Onderwijs

Nederland lager in nieuwe Times-ranking

De Nederlandse universiteiten doen het minder goed in de grondig vernieuwde World University Rankings van Times Higher Education. Ze staan samen nog wel vijfde in het landenklassement, met de TU Eindhoven als koploper op positie 114. Delft staat op plaats 151.

De Universiteit Utrecht en de Universiteit van Amsterdam zijn de grote verliezers.

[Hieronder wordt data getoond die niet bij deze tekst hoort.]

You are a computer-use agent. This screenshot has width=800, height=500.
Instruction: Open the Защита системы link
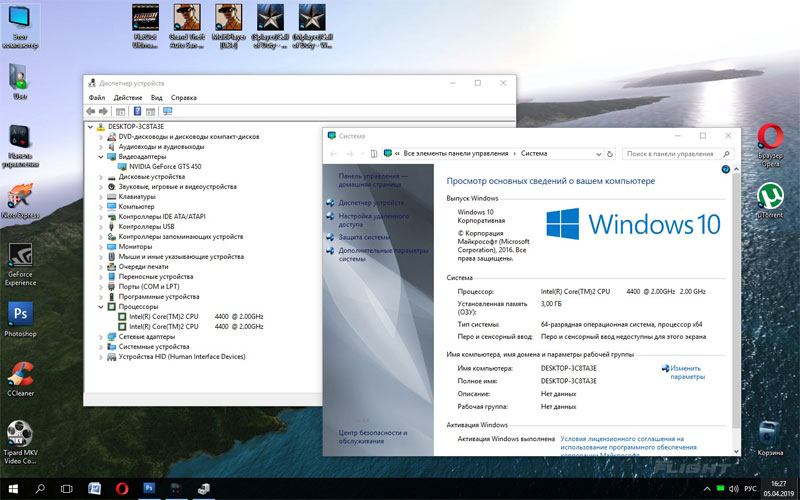coord(364,237)
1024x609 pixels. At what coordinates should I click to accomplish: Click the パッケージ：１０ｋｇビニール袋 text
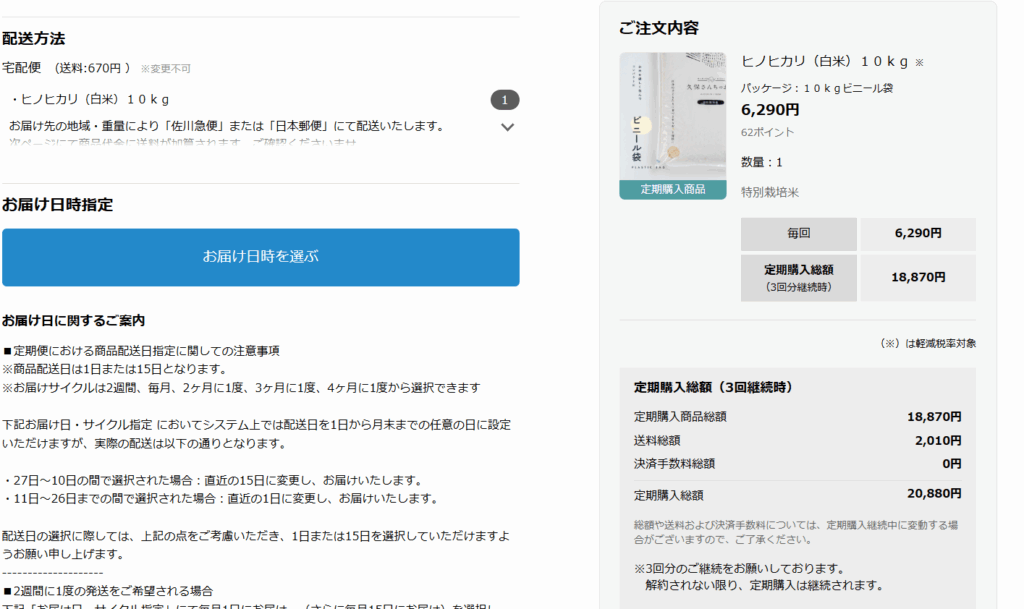coord(816,88)
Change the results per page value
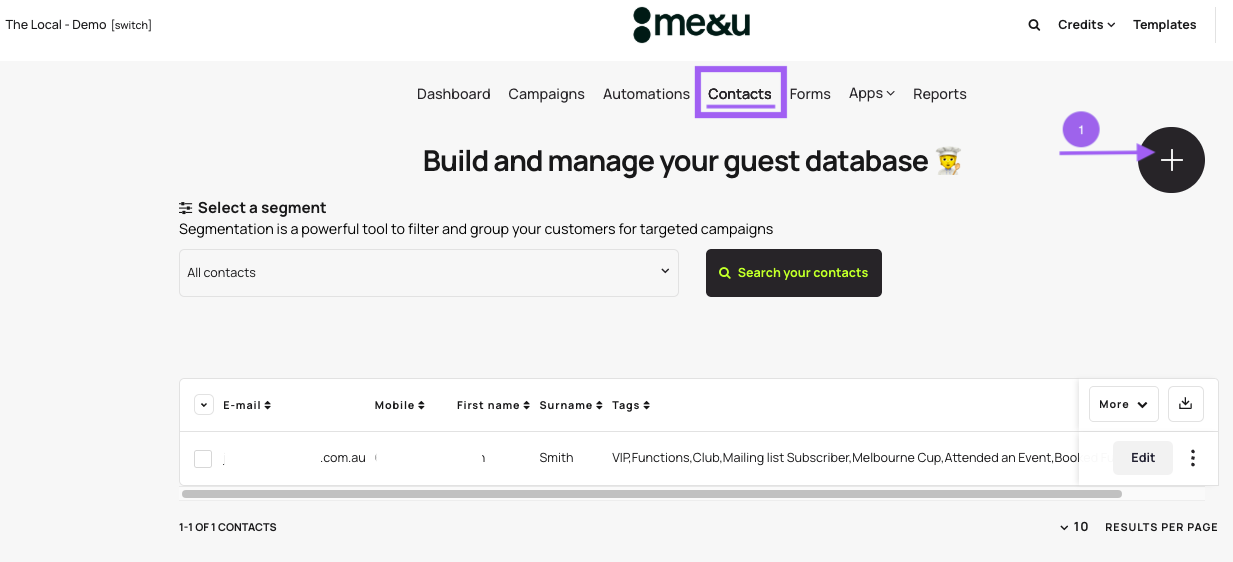The image size is (1233, 562). click(x=1074, y=527)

Ze moeten genoegen nemen met de plaatsen 143 en 165. In de THE-ranking van vorig jaar bezetten ze de posities 49 en 70.

Maar ook de nu hoogst geklasseerde Nederlandse universiteit valt ver buiten de top vijftig. De TU Eindhoven klimt van positie 120 naar 114. De andere twee TU’s volgen op gepaste afstand: Delft op 151 en Twente op 185. Geheel buiten de boot vallen de Universiteiten van Nijmegen, Tilburg en Maastricht. Leiden (plaats 124) en de VU (139) zijn de nummers twee en drie van de tien Nederlandse universiteiten in de ranking.

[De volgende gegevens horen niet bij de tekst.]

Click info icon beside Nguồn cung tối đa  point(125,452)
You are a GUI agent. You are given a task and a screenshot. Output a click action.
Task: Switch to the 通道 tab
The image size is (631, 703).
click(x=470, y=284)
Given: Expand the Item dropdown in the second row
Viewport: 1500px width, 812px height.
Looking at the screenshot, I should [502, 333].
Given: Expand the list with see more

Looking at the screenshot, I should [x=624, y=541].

Nederland bezet de vijfde plaats in het landenklassement. In de vorige THE-ranking deelde het de derde plaats met Canada en Japan. Nu moet het de Verenigde Staten, het Verenigd Koninkrijk, Duitsland en Canada voor laten gaan. De VS, met Harvard fier aan kop, vult de eerste vijf plaatsen van de universiteitenranglijst. Cambridge en Oxford delen de zesde plaats.

Het viel te verwachten dat er iets zou veranderen in de ranglijst van het vooraanstaande Britse onderwijsmagazine. Dit voorjaar stak de redactie de hand in eigen boezem: de omstreden ranglijst die ze zes jaar lang uitgaf met onderzoeksbureau QS zou geheel worden herzien. Het blad ging met een ander bureau in zee, breidde de data voor de ranglijst uit, ging meer wetenschappers enquêteren en zocht een betere balans tussen alle criteria.

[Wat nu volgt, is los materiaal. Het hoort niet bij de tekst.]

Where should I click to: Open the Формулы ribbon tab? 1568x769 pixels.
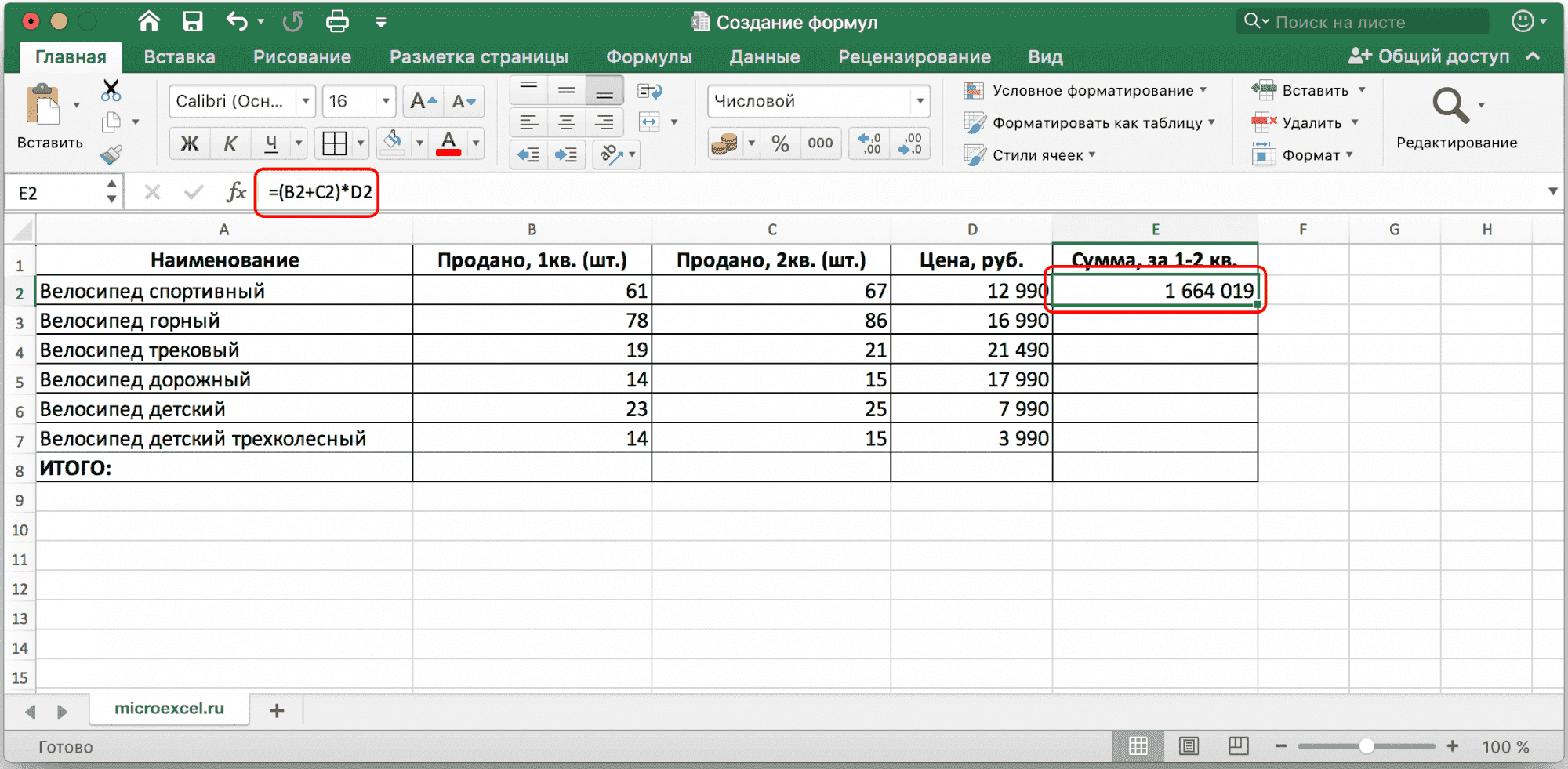tap(648, 57)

De kwaliteit van het onderwijs bepaalt nu dertig procent van het eindoordeel, de citatiescores van wetenschappers 32,5 procent en de onderzoeksreputatie, -omvang, en -financiering van universiteiten samen dertig procent. Een goede mix van nationaliteiten bij staf en studenten draagt voor vijf procent bij aan de positie op de ranglijst en de inkomsten uit het bedrijfsleven voor nog eens 2,5 procent.

Het grootste verschil met de vorige methodiek is de invloed van reputatie. Het imago van instellingen woog voorheen voor de helft mee: veertig procent voor de academische reputatie en tien procent voor de reputatie onder werkgevers. Nu is het gewicht van zulke opinies teruggebracht tot 34,5 procent: 19,5 procent voor onderzoeksreputatie en vijftien procent voor onderwijsreputatie.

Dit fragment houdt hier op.